Renan

Personal information
- Full name: Renan Soares Reuter
- Date of birth: 12 December 1990 (age 35)
- Place of birth: São João Batista, Brazil
- Height: 1.92 m (6 ft 3+1⁄2 in)
- Position: Goalkeeper

Youth career
- 2007–2009: Avaí

Senior career*
- Years: Team / Apps / (Gls)
- 2009–2011: Avaí / 27 / (0)
- 2011–2016: Corinthians / 3 / (0)
- 2012: → Vitória (loan) / 1 / (0)
- 2012–2013: → Estoril (loan) / 2 / (0)
- 2013: → Guarani (loan) / 0 / (0)
- 2014: → Botafogo-SP (loan) / 0 / (0)
- 2014: → Bragantino (loan) / 17 / (0)
- 2015: → Caxias (loan) / 0 / (0)
- 2015–2016: → Tigres do Brasil (loan) / 0 / (0)
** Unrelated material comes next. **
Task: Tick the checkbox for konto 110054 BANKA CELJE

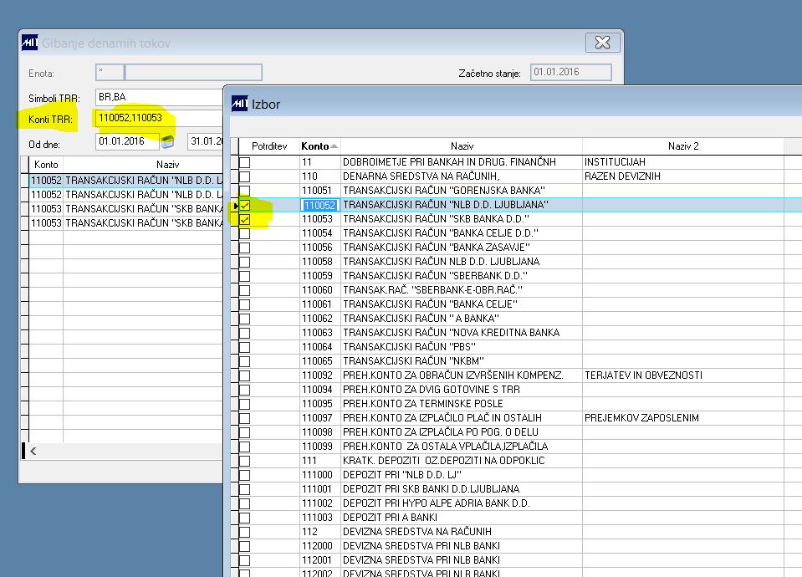Action: click(x=245, y=234)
= Renan (footballer, born December 1990) =

Brazilian footballer

Renan Soares Reuter, better known as Renan, (born 12 December 1990 in São João Batista) is a Brazilian football goalkeeper who last played for Tigres do Brasil, on loan from Corinthians.

==Club career==
Renan began his professional career in Avaí, where he won the state championship. He was chosen as the first goalkeeper when his teammate Zé Carlos was injured, so he took the goalkeeper position at the beginning of 2010 Brazilian Série A.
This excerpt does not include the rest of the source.